1:42) 13-SEP-2001 11:33 Donald Straus

What we need in times like these is some vehicle for citizen discussion that minimizes some of our cultural habits for decision making, e.g.:

Exchanges of adversarial ideas Sound bite discussion TV "talking heads" rather than facilitated discussion similar to this space.

We are trying to nove in this direction in Forum 1, but you, Elliott, are actually doing it here.
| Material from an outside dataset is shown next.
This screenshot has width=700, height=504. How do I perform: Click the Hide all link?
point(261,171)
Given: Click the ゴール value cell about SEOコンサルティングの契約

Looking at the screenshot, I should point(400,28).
Congratulations.Any ideas on how to do this with millions with hundreds of different cultural preferences instead of here with a few with more or less similar cultural preferences??

1:43) 15-SEP-2001 14:25 Raymond Alden

One useful step, I think, would be to back up a bit and consider the objective.Why do we put people in prison?

Revenge is an unworthy motive.Protection of those NOT in prison does not require that those inside be treated in some particular way -- only that they remain inside.Once we have put them inside, then economy becomes a consideration.What treatment is cheaper, in the long run?

The same logic applied to terrorists, by the way, would cause one to look long and hard for the motivation, and try to understand it.

1:44) 15-SEP-2001 14:29 Richard Farson

I fear that we are not only addressing our response to the criminal acts against the World Trade Center and the Pentagon without regard to the deeper social and economic issues involved, but we have escalated beyond criminal justice to war.Is there any possibility that this can still be treated as a matter of criminal justice?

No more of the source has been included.